NewPageRankDF.select('PageRank').distinct().show(10, False)

+---------------------+
|PageRank             |
+---------------------+
|2.6080153003564294E-4|
|4.824828305659394E-4 |
|0.001728565684882239 |
+---------------------+



## **8. Conclusions**

Throughout this final practical work, had to compute the page rank for Wikipedia's webpages using all that we have learnt during the course about Spark. In order to achieve this, we followed some previous steps:

1. For each webpage, we extracted the outgoing links mentioned within the text. To do this, we made use of regular expressions because these links are always found inside "[]".

2. We then created a dataframe containing the essential information: id, title and outgoing links.

3. The next step was to convert the extracted links into ids (the extracted links could be read as titles and we wanted in them as ids.)

4. We also included a column with the number of ourgoing links for each document and created a new DF for input links for each document.

5. Finally, we implemented the Page Rank algorithm.

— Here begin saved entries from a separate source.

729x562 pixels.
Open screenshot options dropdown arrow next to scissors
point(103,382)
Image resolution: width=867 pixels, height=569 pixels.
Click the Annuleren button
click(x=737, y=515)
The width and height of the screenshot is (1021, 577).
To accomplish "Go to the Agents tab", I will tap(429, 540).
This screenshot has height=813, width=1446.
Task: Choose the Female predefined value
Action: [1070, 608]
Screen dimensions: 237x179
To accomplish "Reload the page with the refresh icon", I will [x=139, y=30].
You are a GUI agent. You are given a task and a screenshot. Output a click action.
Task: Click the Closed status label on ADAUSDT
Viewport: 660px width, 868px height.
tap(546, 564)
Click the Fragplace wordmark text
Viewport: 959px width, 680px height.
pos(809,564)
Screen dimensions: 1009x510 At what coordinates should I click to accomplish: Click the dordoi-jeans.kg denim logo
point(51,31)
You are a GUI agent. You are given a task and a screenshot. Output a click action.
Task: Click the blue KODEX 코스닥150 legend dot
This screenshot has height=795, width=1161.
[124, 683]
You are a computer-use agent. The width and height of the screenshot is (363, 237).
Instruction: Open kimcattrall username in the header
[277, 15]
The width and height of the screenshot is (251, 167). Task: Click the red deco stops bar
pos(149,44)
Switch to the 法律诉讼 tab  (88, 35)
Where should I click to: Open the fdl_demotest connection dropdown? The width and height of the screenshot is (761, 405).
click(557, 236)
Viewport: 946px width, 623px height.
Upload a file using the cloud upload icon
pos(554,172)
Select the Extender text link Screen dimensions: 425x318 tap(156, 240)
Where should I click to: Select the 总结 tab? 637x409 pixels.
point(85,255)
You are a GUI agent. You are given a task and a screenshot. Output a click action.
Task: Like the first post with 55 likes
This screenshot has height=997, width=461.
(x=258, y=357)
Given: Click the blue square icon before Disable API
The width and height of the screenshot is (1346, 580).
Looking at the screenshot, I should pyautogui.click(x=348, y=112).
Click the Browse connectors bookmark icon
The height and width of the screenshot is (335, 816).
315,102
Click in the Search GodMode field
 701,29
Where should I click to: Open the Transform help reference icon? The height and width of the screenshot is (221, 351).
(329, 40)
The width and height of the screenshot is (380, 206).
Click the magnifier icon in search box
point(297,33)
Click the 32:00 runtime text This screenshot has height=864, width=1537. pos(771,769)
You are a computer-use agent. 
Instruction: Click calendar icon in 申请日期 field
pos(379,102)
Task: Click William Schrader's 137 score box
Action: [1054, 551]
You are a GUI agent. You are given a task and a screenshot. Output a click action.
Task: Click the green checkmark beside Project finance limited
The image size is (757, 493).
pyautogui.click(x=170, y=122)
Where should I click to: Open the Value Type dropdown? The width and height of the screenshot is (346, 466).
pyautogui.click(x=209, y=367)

The most valuable aspect of this project was gaining insight into the challenges of managing and processing large amounts of data. We made efforts to optimize resources, such as caching data structures like Dataframes, to improve computational efficiency and reduce the time required for the code to run. However, we discovered that certain operations such as toPandas() are necessary but can be costly in terms of computation.